**EXERCISE OBJECTIVE:**
The line holding "Viewport: 2526px width, 1370px" and every line after it through the end of the entries below: retype these exactly and nothing more.

Collected data entries:
___
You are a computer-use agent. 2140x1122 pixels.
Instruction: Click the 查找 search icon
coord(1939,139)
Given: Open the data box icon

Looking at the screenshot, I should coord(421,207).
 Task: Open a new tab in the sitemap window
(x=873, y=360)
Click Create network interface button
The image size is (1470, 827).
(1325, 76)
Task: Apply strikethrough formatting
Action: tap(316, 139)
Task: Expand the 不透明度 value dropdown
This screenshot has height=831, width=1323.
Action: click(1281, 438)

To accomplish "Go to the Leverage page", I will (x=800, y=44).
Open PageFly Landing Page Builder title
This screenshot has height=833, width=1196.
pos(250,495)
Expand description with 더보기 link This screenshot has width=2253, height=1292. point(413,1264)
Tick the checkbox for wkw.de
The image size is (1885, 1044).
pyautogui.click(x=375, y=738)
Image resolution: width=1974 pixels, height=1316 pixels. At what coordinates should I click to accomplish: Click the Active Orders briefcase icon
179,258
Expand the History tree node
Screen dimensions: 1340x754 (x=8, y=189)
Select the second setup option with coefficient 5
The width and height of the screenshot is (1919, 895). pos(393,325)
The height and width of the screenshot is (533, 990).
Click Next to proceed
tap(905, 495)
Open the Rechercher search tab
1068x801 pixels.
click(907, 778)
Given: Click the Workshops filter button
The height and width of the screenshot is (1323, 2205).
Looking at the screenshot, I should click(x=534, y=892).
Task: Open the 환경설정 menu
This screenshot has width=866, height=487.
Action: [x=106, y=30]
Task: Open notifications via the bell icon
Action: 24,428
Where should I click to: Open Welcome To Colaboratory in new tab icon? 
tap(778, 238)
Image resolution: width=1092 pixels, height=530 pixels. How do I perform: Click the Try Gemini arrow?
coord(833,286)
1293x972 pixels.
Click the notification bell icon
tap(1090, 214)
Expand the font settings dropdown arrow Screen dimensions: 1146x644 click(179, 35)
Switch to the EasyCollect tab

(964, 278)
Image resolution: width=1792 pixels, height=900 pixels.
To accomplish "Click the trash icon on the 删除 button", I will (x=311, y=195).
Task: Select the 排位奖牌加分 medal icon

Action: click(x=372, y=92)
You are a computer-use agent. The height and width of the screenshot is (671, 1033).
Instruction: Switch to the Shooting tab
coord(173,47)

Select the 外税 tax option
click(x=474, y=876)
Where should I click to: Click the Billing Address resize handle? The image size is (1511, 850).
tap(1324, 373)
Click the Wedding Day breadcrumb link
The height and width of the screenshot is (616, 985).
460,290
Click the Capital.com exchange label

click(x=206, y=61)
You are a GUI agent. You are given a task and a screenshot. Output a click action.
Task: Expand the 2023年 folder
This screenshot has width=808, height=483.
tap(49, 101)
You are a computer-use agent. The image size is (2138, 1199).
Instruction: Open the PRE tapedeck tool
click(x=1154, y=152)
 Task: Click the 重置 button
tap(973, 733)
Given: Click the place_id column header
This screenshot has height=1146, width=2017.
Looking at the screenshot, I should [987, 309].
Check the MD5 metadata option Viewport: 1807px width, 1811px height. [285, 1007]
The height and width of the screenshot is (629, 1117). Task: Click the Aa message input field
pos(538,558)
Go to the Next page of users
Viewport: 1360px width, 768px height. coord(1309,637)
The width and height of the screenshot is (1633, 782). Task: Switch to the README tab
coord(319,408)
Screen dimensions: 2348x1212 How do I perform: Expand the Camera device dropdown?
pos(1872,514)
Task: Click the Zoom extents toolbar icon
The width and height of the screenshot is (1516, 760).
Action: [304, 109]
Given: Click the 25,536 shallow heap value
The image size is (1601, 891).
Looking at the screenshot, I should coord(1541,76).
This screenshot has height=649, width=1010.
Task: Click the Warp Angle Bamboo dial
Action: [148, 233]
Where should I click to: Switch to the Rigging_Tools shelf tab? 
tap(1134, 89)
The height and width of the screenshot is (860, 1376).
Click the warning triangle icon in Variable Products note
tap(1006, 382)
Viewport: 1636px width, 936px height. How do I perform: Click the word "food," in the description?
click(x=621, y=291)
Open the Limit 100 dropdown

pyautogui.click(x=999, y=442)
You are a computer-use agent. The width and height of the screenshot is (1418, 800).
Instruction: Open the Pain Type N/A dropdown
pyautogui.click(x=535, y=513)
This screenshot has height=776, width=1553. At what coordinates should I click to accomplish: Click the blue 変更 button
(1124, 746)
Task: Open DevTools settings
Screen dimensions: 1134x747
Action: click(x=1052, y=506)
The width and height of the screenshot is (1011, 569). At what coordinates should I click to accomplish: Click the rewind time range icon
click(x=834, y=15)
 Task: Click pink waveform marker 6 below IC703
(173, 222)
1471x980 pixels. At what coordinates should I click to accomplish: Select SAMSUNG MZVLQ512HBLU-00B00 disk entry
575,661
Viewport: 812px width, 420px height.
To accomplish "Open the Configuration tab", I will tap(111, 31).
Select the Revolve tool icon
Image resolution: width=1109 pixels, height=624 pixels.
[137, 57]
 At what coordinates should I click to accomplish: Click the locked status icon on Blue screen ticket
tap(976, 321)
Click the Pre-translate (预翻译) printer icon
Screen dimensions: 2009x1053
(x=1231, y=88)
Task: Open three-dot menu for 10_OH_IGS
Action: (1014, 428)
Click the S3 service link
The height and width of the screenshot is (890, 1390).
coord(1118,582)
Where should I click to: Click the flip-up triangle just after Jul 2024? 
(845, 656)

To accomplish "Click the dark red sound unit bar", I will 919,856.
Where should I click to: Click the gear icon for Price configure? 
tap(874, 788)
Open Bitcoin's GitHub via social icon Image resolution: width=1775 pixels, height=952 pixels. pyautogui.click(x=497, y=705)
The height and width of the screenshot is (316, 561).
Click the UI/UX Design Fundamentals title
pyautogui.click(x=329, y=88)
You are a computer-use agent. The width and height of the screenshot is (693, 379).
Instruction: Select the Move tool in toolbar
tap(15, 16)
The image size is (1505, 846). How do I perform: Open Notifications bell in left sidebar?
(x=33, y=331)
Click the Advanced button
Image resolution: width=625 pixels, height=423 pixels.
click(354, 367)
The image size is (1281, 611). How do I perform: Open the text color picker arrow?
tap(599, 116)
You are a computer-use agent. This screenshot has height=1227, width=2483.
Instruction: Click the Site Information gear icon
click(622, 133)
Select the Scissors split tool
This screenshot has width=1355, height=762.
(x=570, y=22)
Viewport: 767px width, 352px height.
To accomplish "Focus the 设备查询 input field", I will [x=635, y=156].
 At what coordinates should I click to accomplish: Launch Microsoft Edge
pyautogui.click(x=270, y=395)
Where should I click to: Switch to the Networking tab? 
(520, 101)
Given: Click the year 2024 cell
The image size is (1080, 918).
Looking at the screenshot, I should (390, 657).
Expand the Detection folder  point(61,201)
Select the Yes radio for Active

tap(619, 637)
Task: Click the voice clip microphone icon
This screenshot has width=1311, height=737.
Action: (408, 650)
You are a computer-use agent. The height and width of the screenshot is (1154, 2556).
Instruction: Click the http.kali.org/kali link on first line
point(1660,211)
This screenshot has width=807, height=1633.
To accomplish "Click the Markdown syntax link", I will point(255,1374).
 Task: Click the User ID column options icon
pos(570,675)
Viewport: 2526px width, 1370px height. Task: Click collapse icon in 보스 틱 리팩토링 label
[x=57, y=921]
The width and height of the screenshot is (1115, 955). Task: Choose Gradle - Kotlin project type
___
**ANSWER AREA:**
Viewport: 2526px width, 1370px height. Task: Click collapse icon in 보스 틱 리팩토링 label
[x=57, y=921]
The width and height of the screenshot is (1115, 955). Task: Choose Gradle - Kotlin project type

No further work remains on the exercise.